Sitthichai Sitsongpeenong cemented himself as the best kickboxer in the world when he knocked out famous Chinese combat-sports star Yi Long with a head kick at Wu Ling Feng 2017: Dragon King Challenge on Saturday. The current GLORY champion and now Wu Lin Feng 71-kilogram titleholder put on a masterful performance from the opening bell to the final devastating kick. Sitthichai hurt Long to the body with knees, punches and kicks. However, he did the most of his damage in the way of a scintillating high kick that bounced Long’s head off of each rope before the Chinese star finally crashed to the mat.

The other notable match-up on the card featured 63-kilogram fighters Adrian Maxim and Jin Ying in a rematch of their WLF tournament bout from earlier this year. After another entertaining bout, Maxim pulled out the extra-round decision against the very game Chinese fighter.

On Sunday, Kunlun Fight crowned two new tournament champions, Vitaly Gurkov and Seksan Somai, at Kunlun Fight 66.

Gurkov conquered the 75-kilogram tournament field with victories over China’s Nurla Mulali, Arthit Hanchana, and tournament reserve fighter Hossein Karami in the finals. Chinese prospect Xu Yongba picked up to solid wins over Mohamed Diaby and Marko Milanovic, but he was unable to compete in the finals.

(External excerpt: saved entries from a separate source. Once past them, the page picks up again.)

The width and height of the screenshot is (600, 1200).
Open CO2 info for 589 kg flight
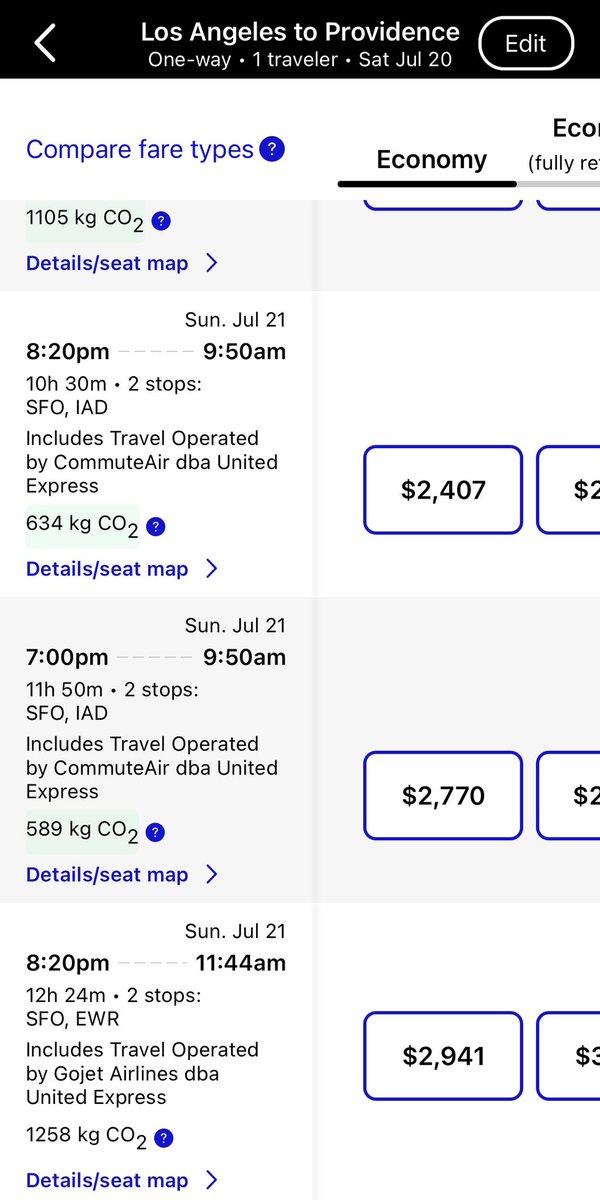(x=156, y=833)
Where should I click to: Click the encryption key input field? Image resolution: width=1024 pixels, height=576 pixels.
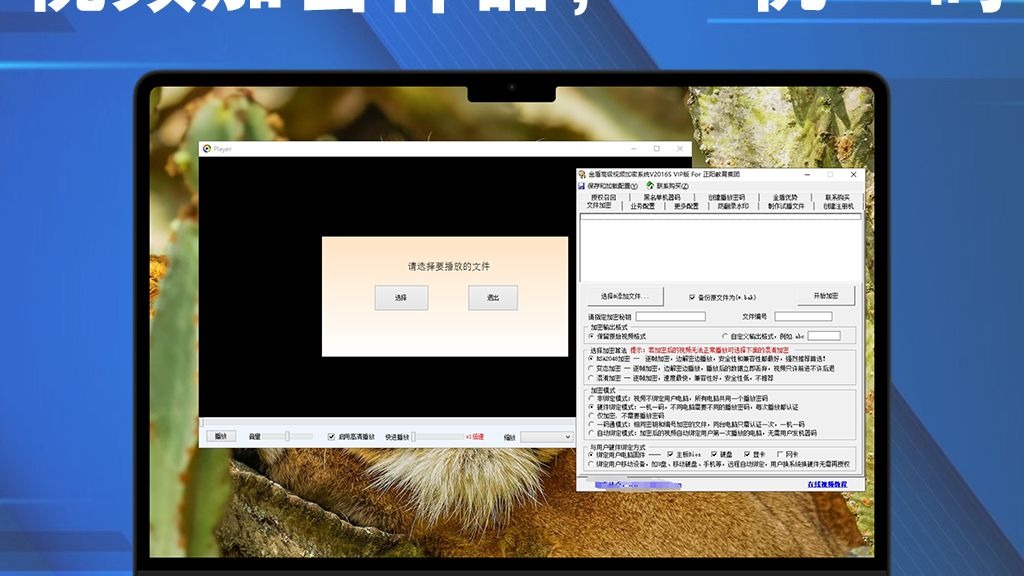671,315
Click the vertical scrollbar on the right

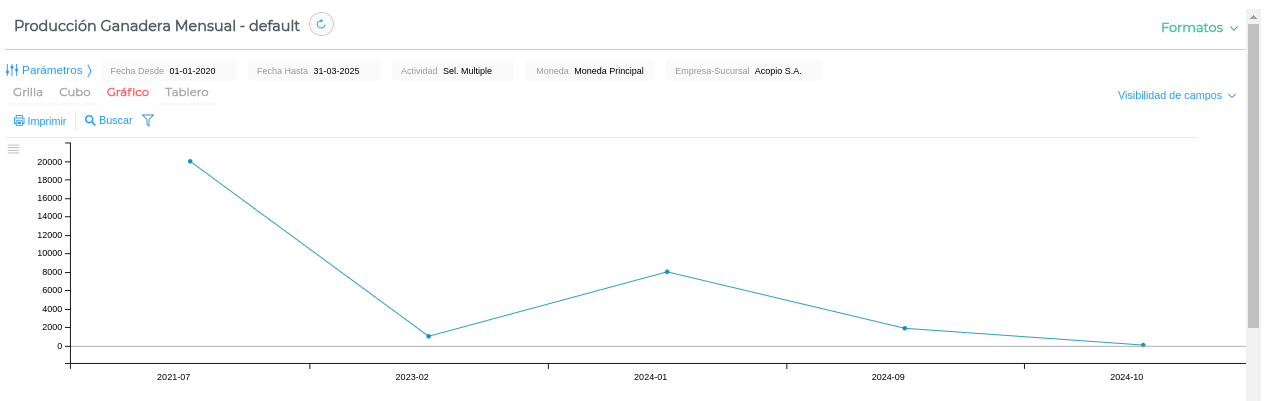pos(1253,175)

In the 61.5-kilogram tournament, Thailand’s Somai picked up three wins to take home the title. He beat Chinese opponents Yang Guang, Jiao Diabo, and Wang Wenfeng on his path to the tourney victory.

Elsewhere on the card, former K-1 MAX champion Albert Kraus picked up his second win in three weeks. Kraus topped Li Zhuangzhuang for the second time.

Krush 55-kilogram champ Nobuchika Terado defended his belt in an absolute war against Kenji Kubo, the younger brother of K-1 star Yuta Kubo. Terado was able to survive some danger and take the extra-round unanimous decision.

The Krush event also featured top 62.5-kilogram kickboxer Gonnapar Weerasakreck, who scored a first-round knockout over Kenta Hayashi.

Meanwhile, rising Japanese prospect Rukiya Ampo put on a dominant performance against Kyoshiro. Rukiya already had two “Knockout of the Year” contenders prior to the bout, but his Japanese foe was able to survive another highlight flying switch kick knockdown. Rukiya earned 30-24 cards from all three judges.


Deontay Wilder handled business like he said he would. On Saturday at the Barclays Center in Brooklyn, N.Y., the undefeated heavyweight improved his record to 39-0, with 38 knockouts, after an absolute beatdown on Bermane Stiverne. Stiverne showed up uninterested and out of shape, and he couldn’t even make it out of the first round. Wilder knocked Stiverne down three times and continued to fuel the discussion for a potential match-up with Anthony Joshua. The fight is one every boxing fan wants to see in 2018, so now it’s up to their promoters, Lou DiBella and Eddie Hearn, to get it done.

Prior to Wilder and Stiverne, Shawn Porter and Adrian Granados fought for 12 highly entertaining rounds, culminating in a Porter decision win. The win for Porter sets the stage for a rematch with Keith Thurman. Porter is the mandatory for the returning champion’s WBA world welterweight title. The two previously fought in June 2016, when Thurman successfully defended his title in a close decision win.

Elsewhere on the card, Amanda Serrano further displayed why she is one of the best female boxers on the planet. Serrano knocked out Marilyn Hernandez. Sergey Lipinets won a decision over Akihiro Kondo for the vacant IBF super lightweight title. Dominic Breazeale defeated Eric Molina in a heavyweight contest. Breazeale could end up fighting Wilder next if Wilder and Joshua cannot come to terms.

HBO held a lackluster card, where Dmitry Bivol did what many predicted. Bivol knocked out Trent Broadhurst to keep his WBA world light heavyweight title. It was a “stay busy” fight for Bivol, who wasn’t in there long. Bivol put away Broadhurst in the first round. On the same card, Jamie McDonnell retained his WBA world bantamweight title against Liborio Solis. It was an unfortunate result, with a clash of heads leading to a stoppage and a technical draw.